Hong Kong Drops Tax Breaks on EVs
February 23, 2017 Taxation in Hong Kong
On February 22nd the Finance Secretary of Hong Kong Paul Chan Mo-po announced that the government will be drastically cutting back on the tax exemption offered on the registration of electric vehicles, as such vehicles have become popular enough to no longer warrant heavy tax breaks.
Private vehicles being registered in Hong Kong are levied with a tax based on the value of the car, with the first HKD 150 000 of a car’s value taxed at 40 percent, with 70 percent charged on the next HKD 150 000, an additional 100 percent on the next HKD 200 000, and a final 115 percent on the remaining value.
Electric vehicles have been exempt from the taxes since 1994.

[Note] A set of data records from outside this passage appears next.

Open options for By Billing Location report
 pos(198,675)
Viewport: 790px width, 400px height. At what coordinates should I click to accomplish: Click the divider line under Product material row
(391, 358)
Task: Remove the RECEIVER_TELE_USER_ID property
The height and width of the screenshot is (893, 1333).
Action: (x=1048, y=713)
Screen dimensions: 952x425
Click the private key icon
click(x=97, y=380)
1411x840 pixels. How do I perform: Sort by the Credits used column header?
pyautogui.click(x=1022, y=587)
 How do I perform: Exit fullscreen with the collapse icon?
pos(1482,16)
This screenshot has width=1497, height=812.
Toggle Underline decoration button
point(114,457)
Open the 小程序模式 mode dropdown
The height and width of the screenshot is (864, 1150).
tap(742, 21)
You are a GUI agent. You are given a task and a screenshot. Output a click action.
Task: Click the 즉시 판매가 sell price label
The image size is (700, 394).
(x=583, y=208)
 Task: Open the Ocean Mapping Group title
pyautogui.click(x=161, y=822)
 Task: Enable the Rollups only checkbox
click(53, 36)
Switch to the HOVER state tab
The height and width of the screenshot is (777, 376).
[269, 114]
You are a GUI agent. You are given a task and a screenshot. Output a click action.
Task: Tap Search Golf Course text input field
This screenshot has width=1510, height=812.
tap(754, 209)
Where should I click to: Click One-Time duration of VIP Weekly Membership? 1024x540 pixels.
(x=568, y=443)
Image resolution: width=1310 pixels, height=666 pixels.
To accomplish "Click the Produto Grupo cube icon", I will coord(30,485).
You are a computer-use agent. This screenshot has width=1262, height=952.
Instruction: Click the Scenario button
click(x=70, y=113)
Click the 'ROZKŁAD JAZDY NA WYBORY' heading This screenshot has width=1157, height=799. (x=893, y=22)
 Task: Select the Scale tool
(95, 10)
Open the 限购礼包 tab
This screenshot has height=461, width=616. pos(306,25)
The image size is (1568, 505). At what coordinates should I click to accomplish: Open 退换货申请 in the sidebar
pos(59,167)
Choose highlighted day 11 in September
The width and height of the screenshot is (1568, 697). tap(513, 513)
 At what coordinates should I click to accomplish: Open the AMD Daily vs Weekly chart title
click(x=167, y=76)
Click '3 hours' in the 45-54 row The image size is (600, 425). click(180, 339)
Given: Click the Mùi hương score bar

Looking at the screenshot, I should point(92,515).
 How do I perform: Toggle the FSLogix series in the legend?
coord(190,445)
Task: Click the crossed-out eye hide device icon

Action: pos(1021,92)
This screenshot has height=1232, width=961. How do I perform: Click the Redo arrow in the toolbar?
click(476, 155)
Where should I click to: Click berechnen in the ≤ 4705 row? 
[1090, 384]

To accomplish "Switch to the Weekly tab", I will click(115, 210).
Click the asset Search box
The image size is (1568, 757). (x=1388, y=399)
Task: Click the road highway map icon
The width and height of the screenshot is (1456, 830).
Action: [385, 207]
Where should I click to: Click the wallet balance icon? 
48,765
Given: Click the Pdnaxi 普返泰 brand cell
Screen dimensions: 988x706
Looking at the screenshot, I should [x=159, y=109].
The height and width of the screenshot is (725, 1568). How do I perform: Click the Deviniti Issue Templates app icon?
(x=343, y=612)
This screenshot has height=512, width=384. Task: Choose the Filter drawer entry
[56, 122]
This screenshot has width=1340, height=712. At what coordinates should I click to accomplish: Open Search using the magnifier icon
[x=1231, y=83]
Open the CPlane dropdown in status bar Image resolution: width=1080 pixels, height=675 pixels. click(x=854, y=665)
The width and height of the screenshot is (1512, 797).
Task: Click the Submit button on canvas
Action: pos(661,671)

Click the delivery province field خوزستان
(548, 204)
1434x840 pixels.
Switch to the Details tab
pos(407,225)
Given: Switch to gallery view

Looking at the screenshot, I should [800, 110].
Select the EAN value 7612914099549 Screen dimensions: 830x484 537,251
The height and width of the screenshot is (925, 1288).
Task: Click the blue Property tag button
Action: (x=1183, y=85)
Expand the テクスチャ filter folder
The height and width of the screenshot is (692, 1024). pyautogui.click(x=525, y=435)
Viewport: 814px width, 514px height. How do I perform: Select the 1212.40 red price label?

However, the exemptions on electric vehicles have now been reduced to only the first HKD 97 500 of tax payable.
It is estimated that due to the change, the tax increase on the cheapest Tesla car available in Hong Kong would be HKD 300 000, while the most luxurious model would rise by as much as HKD 1 000 000.
It has been reported previously that Tesla represents over 80 percent of all electric vehicles in the city, which also has the highest density of Tesla chargers in the world, and has been described as “beacon city for electric vehicles” by the CEO of Tesla, Elon Musk.